▸ Exercise directions
Search each line below for the word "visibility" and list those that contain it.

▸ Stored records
◇ ◇ ◇ ◇ ◇

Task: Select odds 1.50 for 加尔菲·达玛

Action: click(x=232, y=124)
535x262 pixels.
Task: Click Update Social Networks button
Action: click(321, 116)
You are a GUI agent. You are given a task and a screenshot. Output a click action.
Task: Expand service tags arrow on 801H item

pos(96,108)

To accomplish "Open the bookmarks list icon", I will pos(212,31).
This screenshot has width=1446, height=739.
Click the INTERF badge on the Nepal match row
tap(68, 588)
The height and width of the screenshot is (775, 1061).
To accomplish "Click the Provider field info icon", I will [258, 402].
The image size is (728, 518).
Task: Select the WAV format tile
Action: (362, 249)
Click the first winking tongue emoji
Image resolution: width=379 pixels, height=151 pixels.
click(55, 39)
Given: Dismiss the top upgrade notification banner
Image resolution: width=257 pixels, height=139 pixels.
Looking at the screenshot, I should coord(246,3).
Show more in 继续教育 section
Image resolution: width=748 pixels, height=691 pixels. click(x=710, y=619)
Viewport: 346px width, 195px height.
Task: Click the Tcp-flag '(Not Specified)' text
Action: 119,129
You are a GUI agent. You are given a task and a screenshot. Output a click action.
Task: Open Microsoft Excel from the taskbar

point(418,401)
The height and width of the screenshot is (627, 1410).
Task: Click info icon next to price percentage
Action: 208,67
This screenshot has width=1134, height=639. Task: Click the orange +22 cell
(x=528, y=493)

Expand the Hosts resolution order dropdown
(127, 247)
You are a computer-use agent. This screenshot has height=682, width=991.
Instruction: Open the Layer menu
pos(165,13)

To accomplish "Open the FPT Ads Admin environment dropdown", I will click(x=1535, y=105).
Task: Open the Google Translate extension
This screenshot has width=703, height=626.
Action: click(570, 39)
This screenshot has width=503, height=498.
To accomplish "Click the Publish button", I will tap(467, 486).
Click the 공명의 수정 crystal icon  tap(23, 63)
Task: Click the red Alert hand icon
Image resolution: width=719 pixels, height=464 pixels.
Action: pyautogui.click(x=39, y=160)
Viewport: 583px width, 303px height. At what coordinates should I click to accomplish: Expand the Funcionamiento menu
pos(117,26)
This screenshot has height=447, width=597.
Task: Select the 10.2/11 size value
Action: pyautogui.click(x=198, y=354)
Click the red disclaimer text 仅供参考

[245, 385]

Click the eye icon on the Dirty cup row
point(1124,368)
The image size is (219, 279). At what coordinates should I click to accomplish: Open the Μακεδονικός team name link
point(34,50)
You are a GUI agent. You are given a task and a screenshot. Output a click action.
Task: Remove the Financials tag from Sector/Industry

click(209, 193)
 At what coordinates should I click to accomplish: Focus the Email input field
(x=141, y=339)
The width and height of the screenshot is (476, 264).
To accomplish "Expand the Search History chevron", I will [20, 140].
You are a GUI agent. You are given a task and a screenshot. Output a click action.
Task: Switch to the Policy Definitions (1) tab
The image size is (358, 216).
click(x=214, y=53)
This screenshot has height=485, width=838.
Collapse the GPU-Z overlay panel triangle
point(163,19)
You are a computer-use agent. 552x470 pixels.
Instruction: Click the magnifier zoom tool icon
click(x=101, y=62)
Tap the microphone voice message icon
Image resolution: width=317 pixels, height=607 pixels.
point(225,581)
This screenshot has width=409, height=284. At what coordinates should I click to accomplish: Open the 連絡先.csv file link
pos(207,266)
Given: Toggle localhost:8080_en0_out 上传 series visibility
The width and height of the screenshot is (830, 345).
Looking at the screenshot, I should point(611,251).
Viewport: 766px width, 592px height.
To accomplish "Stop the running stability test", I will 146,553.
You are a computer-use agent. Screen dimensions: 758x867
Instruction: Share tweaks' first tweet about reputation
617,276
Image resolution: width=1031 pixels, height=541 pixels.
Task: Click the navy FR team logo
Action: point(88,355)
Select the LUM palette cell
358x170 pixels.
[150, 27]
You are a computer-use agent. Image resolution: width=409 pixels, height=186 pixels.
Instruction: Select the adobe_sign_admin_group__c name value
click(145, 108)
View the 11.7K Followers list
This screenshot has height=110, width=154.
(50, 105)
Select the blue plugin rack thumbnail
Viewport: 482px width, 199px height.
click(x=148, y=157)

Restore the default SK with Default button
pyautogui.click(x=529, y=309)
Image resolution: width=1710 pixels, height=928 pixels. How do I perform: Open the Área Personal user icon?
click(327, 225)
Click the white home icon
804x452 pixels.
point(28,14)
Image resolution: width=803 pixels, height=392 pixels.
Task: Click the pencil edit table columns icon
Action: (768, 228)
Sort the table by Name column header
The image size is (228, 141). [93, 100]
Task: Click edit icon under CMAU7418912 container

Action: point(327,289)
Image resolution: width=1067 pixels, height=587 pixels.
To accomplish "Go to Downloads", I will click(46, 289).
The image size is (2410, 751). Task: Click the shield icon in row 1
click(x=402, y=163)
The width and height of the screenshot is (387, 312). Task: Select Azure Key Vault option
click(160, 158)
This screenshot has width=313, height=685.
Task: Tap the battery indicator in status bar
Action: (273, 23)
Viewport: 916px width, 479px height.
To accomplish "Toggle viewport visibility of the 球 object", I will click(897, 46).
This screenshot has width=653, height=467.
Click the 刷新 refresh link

◇ ◇ ◇ ◇ ◇

▸ Exercise output
Given: Toggle localhost:8080_en0_out 上传 series visibility
To accomplish "Toggle viewport visibility of the 球 object", I will click(897, 46).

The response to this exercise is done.